> _Assignment_
Print out every entry that follows, exactly as written.

Dataset items
▬▬▬

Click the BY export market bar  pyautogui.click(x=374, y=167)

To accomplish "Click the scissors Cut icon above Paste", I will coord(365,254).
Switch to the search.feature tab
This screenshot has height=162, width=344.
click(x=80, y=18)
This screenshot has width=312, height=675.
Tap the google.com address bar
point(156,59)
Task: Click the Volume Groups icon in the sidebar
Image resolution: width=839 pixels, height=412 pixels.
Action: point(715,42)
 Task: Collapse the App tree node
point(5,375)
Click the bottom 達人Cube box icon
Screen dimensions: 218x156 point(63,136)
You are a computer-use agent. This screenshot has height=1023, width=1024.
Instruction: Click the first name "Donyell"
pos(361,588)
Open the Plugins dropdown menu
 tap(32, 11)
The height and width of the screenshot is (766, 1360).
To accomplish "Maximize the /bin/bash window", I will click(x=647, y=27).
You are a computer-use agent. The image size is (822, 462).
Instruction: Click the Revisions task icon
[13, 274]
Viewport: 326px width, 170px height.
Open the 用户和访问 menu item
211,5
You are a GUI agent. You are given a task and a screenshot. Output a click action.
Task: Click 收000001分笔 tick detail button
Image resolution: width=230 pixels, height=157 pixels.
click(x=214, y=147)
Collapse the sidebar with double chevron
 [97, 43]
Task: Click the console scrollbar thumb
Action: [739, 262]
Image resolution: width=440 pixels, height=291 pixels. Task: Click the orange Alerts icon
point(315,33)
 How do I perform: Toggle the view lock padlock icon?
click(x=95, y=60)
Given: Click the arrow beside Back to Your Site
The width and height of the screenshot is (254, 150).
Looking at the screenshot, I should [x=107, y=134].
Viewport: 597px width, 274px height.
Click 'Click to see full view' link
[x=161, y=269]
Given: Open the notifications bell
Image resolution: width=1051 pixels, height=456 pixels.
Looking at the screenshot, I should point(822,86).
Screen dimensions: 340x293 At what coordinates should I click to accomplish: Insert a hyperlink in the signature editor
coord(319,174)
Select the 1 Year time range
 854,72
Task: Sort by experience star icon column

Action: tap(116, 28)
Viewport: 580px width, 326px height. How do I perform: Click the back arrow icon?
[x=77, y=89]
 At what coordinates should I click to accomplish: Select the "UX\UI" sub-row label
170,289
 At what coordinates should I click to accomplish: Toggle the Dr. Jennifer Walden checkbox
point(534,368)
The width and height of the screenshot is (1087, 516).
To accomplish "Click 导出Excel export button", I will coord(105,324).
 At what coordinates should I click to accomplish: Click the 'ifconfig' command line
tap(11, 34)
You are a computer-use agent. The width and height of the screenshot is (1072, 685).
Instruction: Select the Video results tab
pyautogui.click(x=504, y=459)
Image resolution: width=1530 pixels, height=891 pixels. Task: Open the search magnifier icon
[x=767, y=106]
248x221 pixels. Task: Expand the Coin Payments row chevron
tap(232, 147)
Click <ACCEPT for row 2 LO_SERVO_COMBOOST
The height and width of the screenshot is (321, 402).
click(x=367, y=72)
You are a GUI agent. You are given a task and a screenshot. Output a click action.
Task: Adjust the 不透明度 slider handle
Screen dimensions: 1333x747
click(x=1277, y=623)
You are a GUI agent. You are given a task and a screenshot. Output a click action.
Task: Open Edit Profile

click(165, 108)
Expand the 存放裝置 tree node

▬▬▬

> _Task solution_
Click the BY export market bar  pyautogui.click(x=374, y=167)

To accomplish "Click the scissors Cut icon above Paste", I will coord(365,254).
Switch to the search.feature tab
This screenshot has height=162, width=344.
click(x=80, y=18)
This screenshot has width=312, height=675.
Tap the google.com address bar
point(156,59)
Task: Click the Volume Groups icon in the sidebar
Image resolution: width=839 pixels, height=412 pixels.
Action: point(715,42)
 Task: Collapse the App tree node
point(5,375)
Click the bottom 達人Cube box icon
Screen dimensions: 218x156 point(63,136)
You are a computer-use agent. This screenshot has height=1023, width=1024.
Instruction: Click the first name "Donyell"
pos(361,588)
Open the Plugins dropdown menu
 tap(32, 11)
The height and width of the screenshot is (766, 1360).
To accomplish "Maximize the /bin/bash window", I will click(x=647, y=27).
You are a computer-use agent. The image size is (822, 462).
Instruction: Click the Revisions task icon
[13, 274]
Viewport: 326px width, 170px height.
Open the 用户和访问 menu item
211,5
You are a GUI agent. You are given a task and a screenshot. Output a click action.
Task: Click 收000001分笔 tick detail button
Image resolution: width=230 pixels, height=157 pixels.
click(x=214, y=147)
Collapse the sidebar with double chevron
 [97, 43]
Task: Click the console scrollbar thumb
Action: [739, 262]
Image resolution: width=440 pixels, height=291 pixels. Task: Click the orange Alerts icon
point(315,33)
 How do I perform: Toggle the view lock padlock icon?
click(x=95, y=60)
Given: Click the arrow beside Back to Your Site
The width and height of the screenshot is (254, 150).
Looking at the screenshot, I should [x=107, y=134].
Viewport: 597px width, 274px height.
Click 'Click to see full view' link
[x=161, y=269]
Given: Open the notifications bell
Image resolution: width=1051 pixels, height=456 pixels.
Looking at the screenshot, I should point(822,86).
Screen dimensions: 340x293 At what coordinates should I click to accomplish: Insert a hyperlink in the signature editor
coord(319,174)
Select the 1 Year time range
 854,72
Task: Sort by experience star icon column

Action: tap(116, 28)
Viewport: 580px width, 326px height. How do I perform: Click the back arrow icon?
[x=77, y=89]
 At what coordinates should I click to accomplish: Select the "UX\UI" sub-row label
170,289
 At what coordinates should I click to accomplish: Toggle the Dr. Jennifer Walden checkbox
point(534,368)
The width and height of the screenshot is (1087, 516).
To accomplish "Click 导出Excel export button", I will coord(105,324).
 At what coordinates should I click to accomplish: Click the 'ifconfig' command line
tap(11, 34)
You are a computer-use agent. The width and height of the screenshot is (1072, 685).
Instruction: Select the Video results tab
pyautogui.click(x=504, y=459)
Image resolution: width=1530 pixels, height=891 pixels. Task: Open the search magnifier icon
[x=767, y=106]
248x221 pixels. Task: Expand the Coin Payments row chevron
tap(232, 147)
Click <ACCEPT for row 2 LO_SERVO_COMBOOST
The height and width of the screenshot is (321, 402).
click(x=367, y=72)
You are a GUI agent. You are given a task and a screenshot. Output a click action.
Task: Adjust the 不透明度 slider handle
Screen dimensions: 1333x747
click(x=1277, y=623)
You are a GUI agent. You are given a task and a screenshot. Output a click action.
Task: Open Edit Profile

click(165, 108)
Expand the 存放裝置 tree node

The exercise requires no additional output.